The Supreme Court of South Carolina recently determined that non-signatory insureds could not be compelled to arbitrate their claims under an arbitration clause in an agency agreement where the insureds did not obtain a direct benefit from that agreement.
In Wilson v. Willis, the court considered 14 lawsuits that had been filed against an agent, the insurance broker who hired her, their insurance agency (Southern Risk Insurance), and six insurers for which their office sold policies. Twelve of the suits were filed by insureds who were customers of the agent, and two lawsuits were filed by other insurance agents (collectively, petitioners) who were in competition with the defendant agent and Southern Risk Insurance. The suits asserted various causes of action, including violations of the Unfair Trade Practices Act, and claimed that the broker, Southern Risk Insurance, and the insurers failed to prevent their agent from defrauding the insureds and stifling competition in the local insurance market.
Approximately one year into the lawsuit, three of the insurers filed motions to compel arbitration and dismiss the suits.

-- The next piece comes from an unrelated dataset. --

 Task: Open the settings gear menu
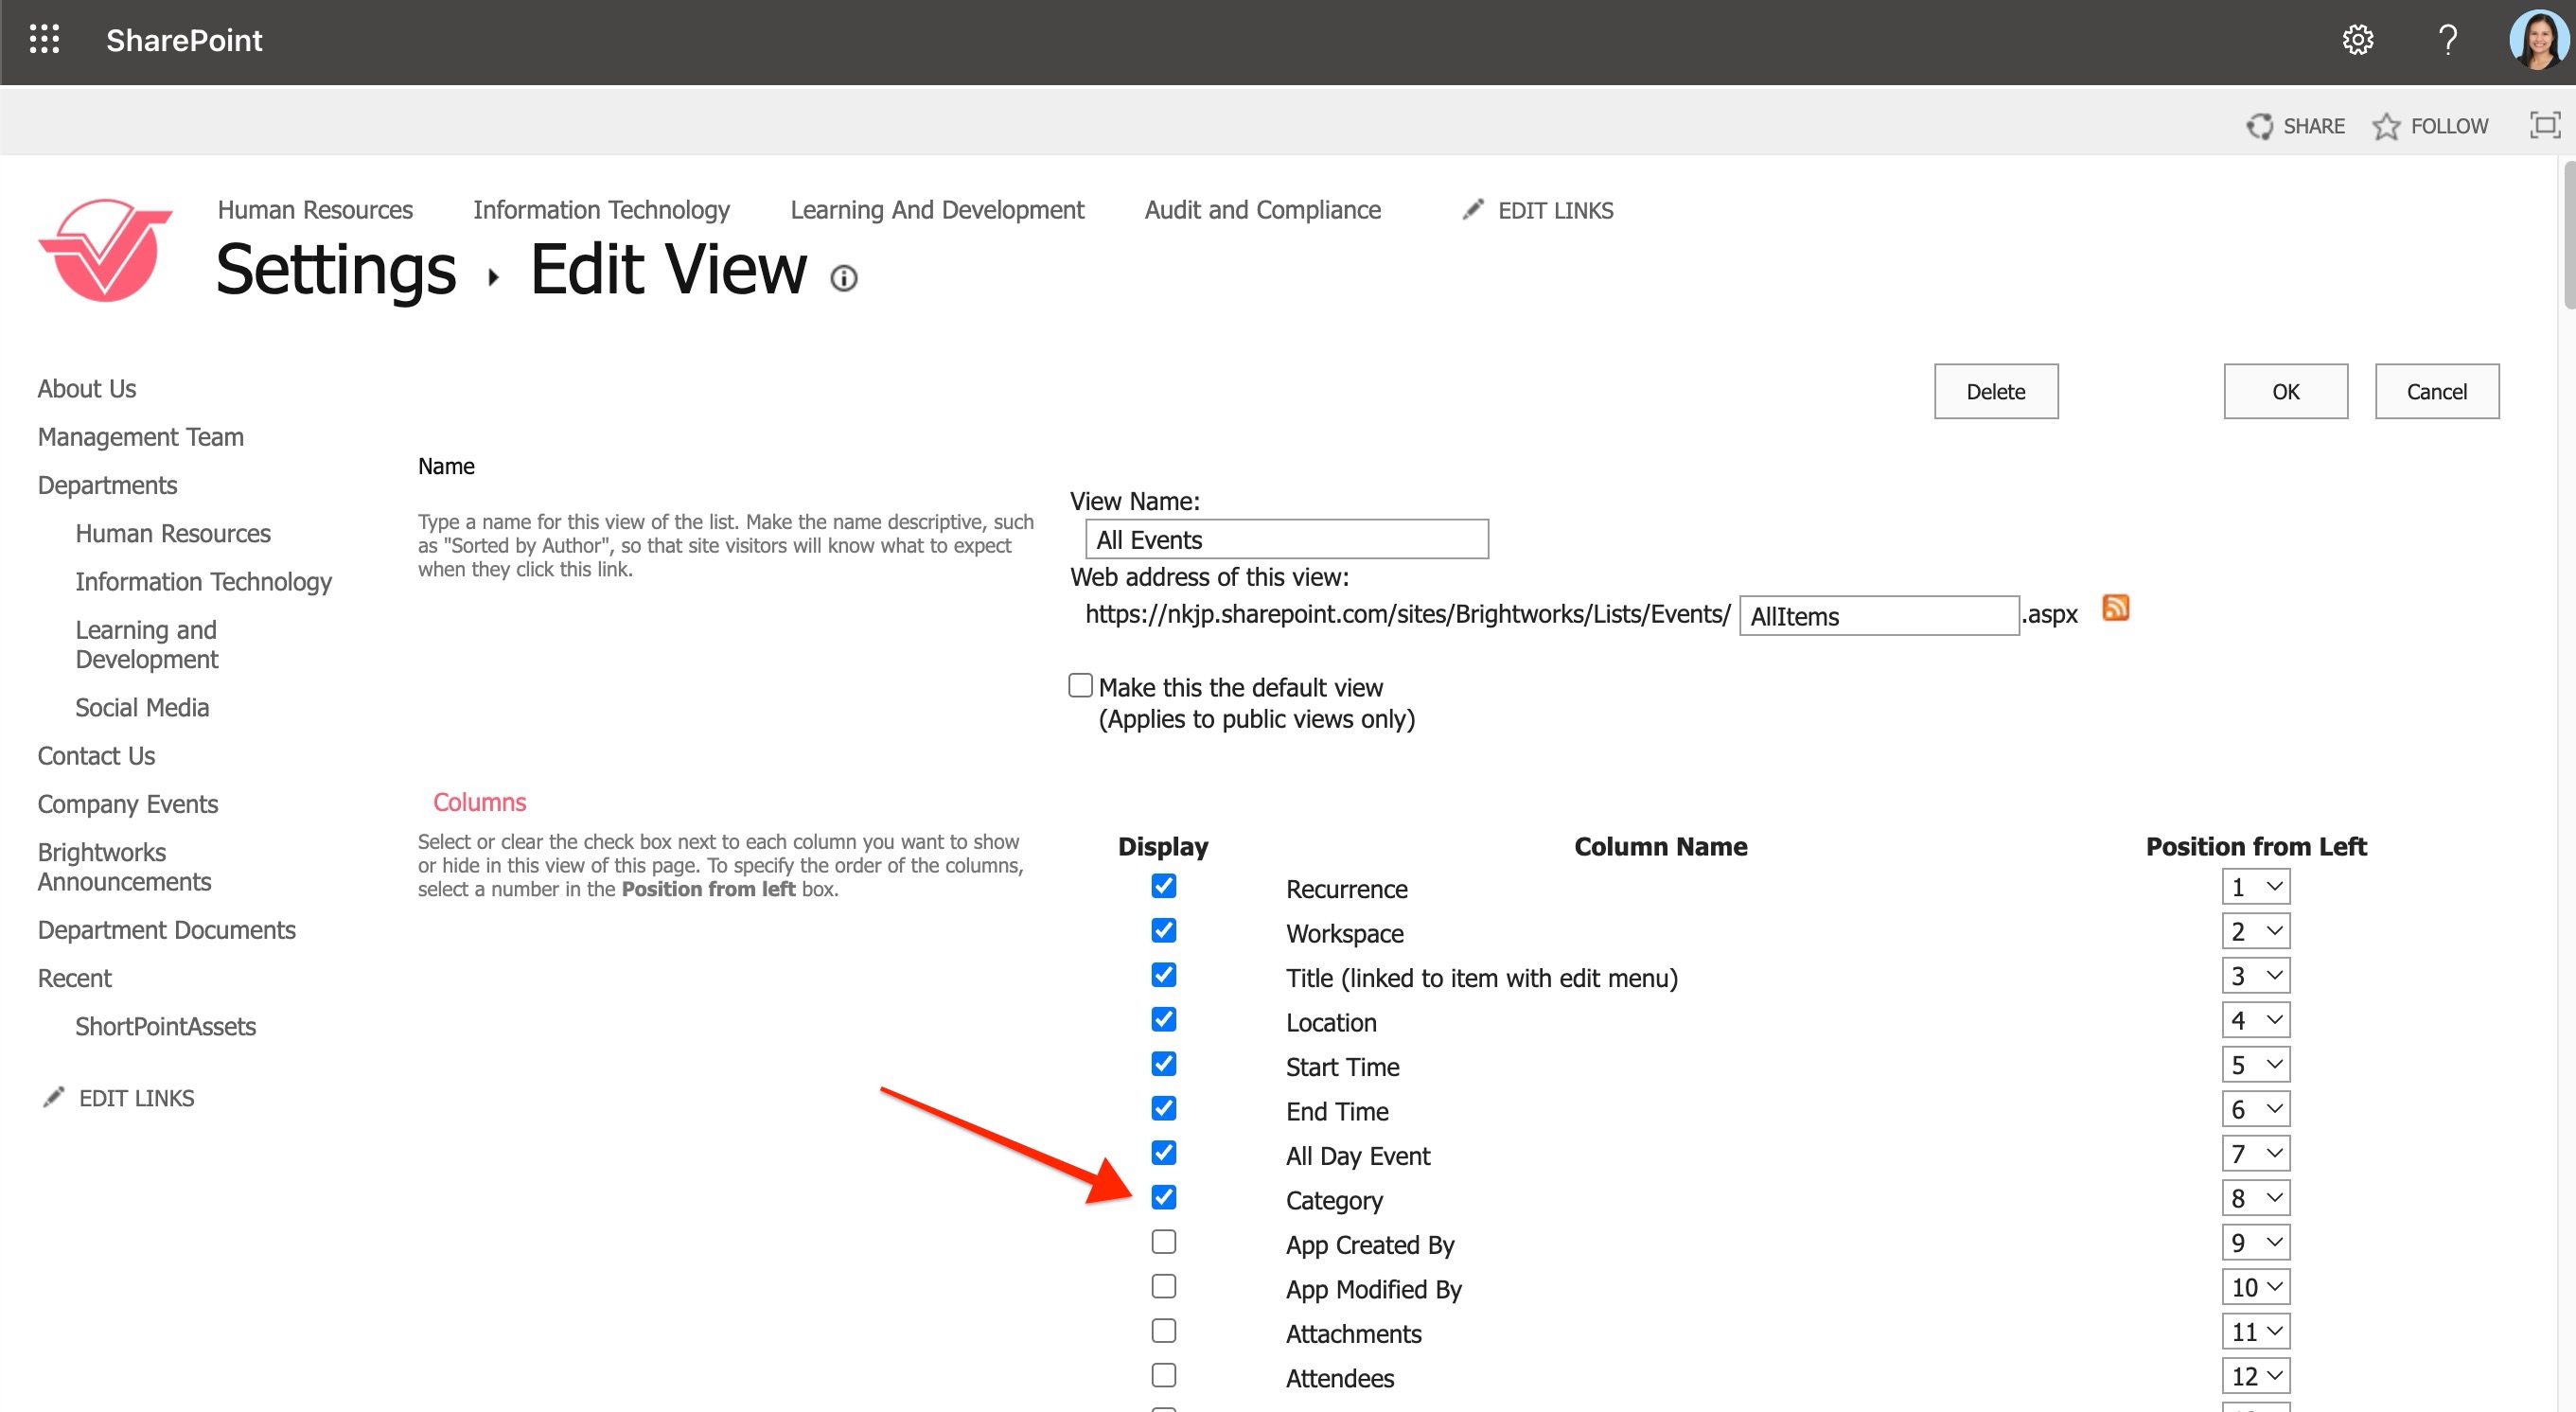[x=2357, y=40]
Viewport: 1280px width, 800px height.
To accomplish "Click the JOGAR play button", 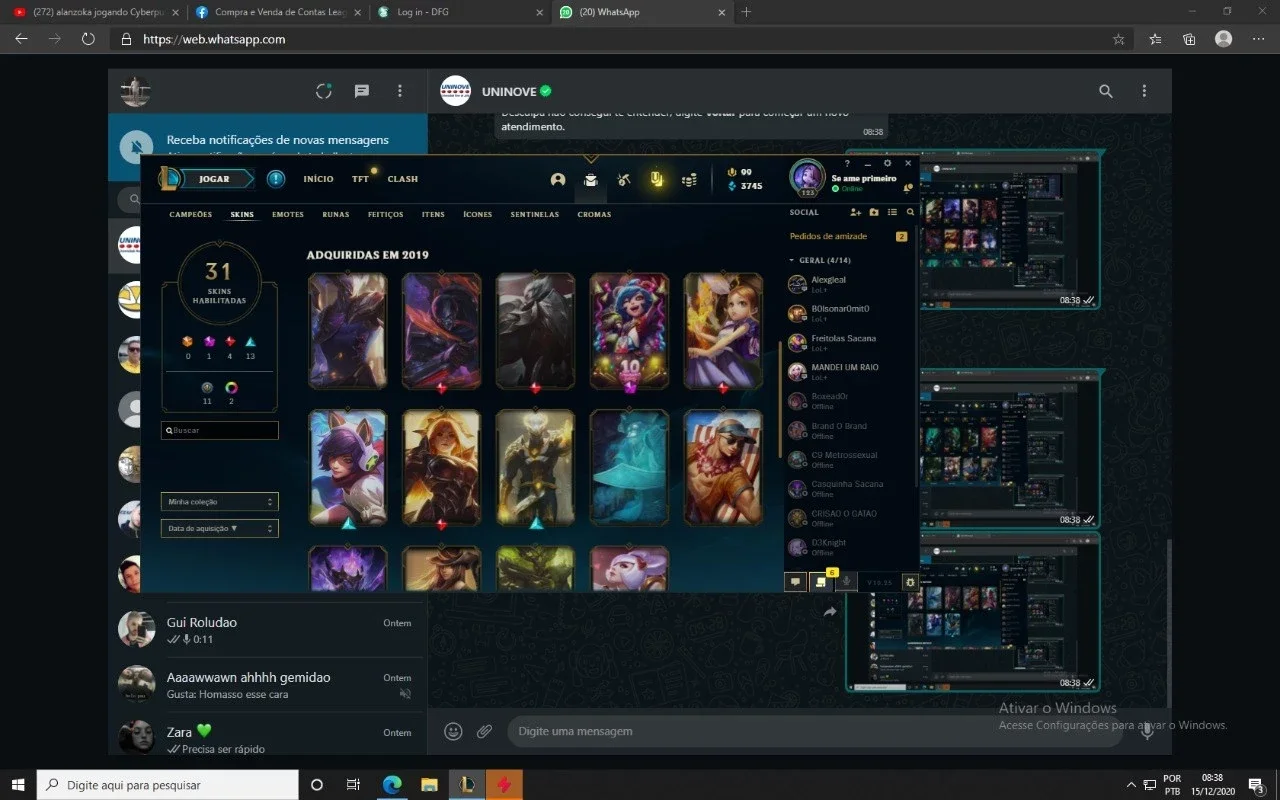I will pyautogui.click(x=206, y=179).
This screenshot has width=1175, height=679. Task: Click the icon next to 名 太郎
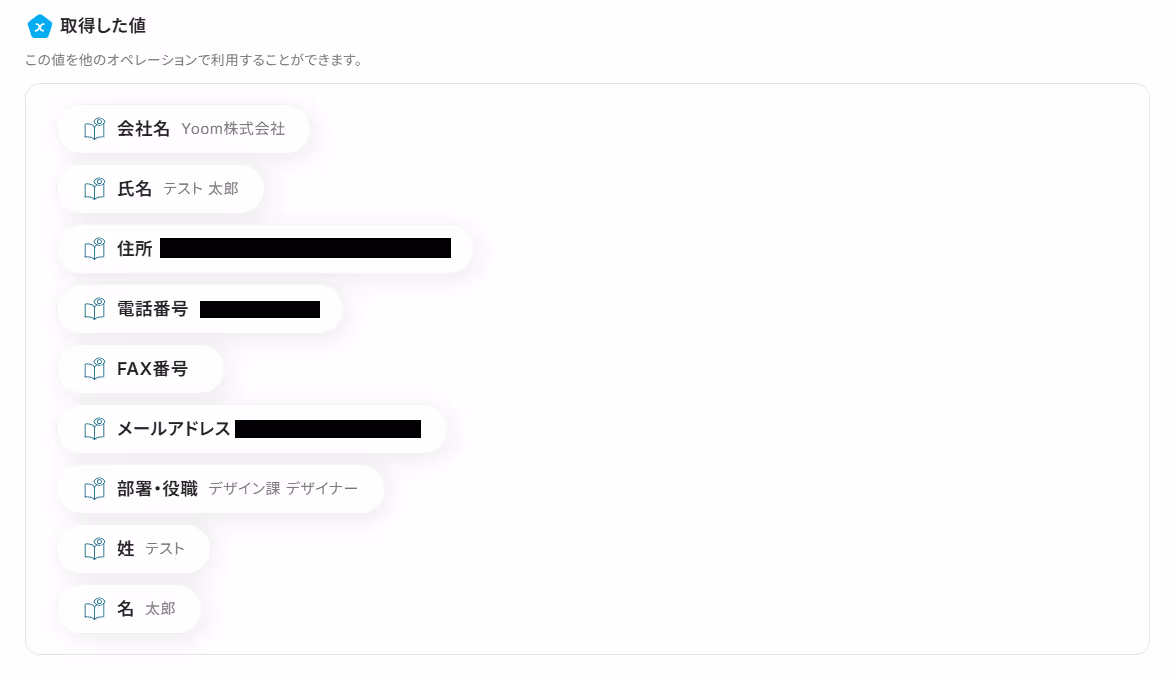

Those insurers argued that a 2010 agency agreement they had signed with Southern Risk Insurance contained an arbitration provision and that petitioners were third-party beneficiaries to that agreement. The insurers argued that the petitioners were bound by the arbitration clause, which required arbitration of “any dispute or disagreement [that arose] in connection with the interpretation of th[e] [a]greement, its performance or nonperformance, its termination, the figures and calculations used or any nonpayment of accounts,” and were equitably estopped from asserting their non-signatory status, because any claims asserted by petitioners were based upon duties that would not exist but for the 2010 agency agreement.
The trial court denied the motion to compel arbitration, and the court of appeals reversed, finding that the petitioners were equitably estopped from asserting their non-signatory status. In reversing, the court of appeals relied on the direct benefits test it had articulated in Pearson v. Hilton Head Hospital. Under that test, a non-signatory to an agreement containing an arbitration clause will be bound by that clause if the non-signatory receives a direct benefit from the agreement that contains the clause. In other words, under the direct benefits test, a non-signatory cannot assert his or her non-signatory status under an agreement containing an arbitration clause while simultaneously maintaining that other aspects of that agreement apply to his or her benefit. The court of appeals held that, because the petitioners’ claims arose out of duties created by the 2010 agency agreement and the relationship the agreement created between the insurers and Southern Risk Insurance, they were equitably estopped from asserting their non-signatory status.
On de novo review, the Supreme Court of South Carolina reversed, finding that the arbitration clause was not enforceable against the petitioners. The court emphasized the distinction between direct benefits and indirect benefits, explaining that a direct benefit is one that flows directly from the agreement containing the arbitration clause. On the other hand, an indirect benefit is one where a non-signatory exploits the contractual relationship created by the agreement, rather than the agreement itself. The court noted that the petitioners were unaware of the 2010 agency agreement until the insurers filed their motions to compel arbitration, the petitioners had not asserted a claim for breach of contract, and there was no evidence that the petitioners had knowingly exploited or received a direct benefit from the agency agreement itself. Therefore, any benefit the petitioners gained from the agency agreement was indirect, and they could not be compelled to arbitrate their claims under a theory of equitable estoppel under South Carolina law.
As state courts continue to grapple with the circumstances in which an arbitration clause may be enforced against a non-signatory, insurers seeking to enforce arbitration clauses in such a manner should take extra precaution to make the intention to include non-signatories clear, such as including explicit language in agency agreements that the arbitration clause applies to all third-party beneficiaries of the agreement and informing the insureds that any claims they have related to their policies may be subject to arbitration pursuant to an agency agreement.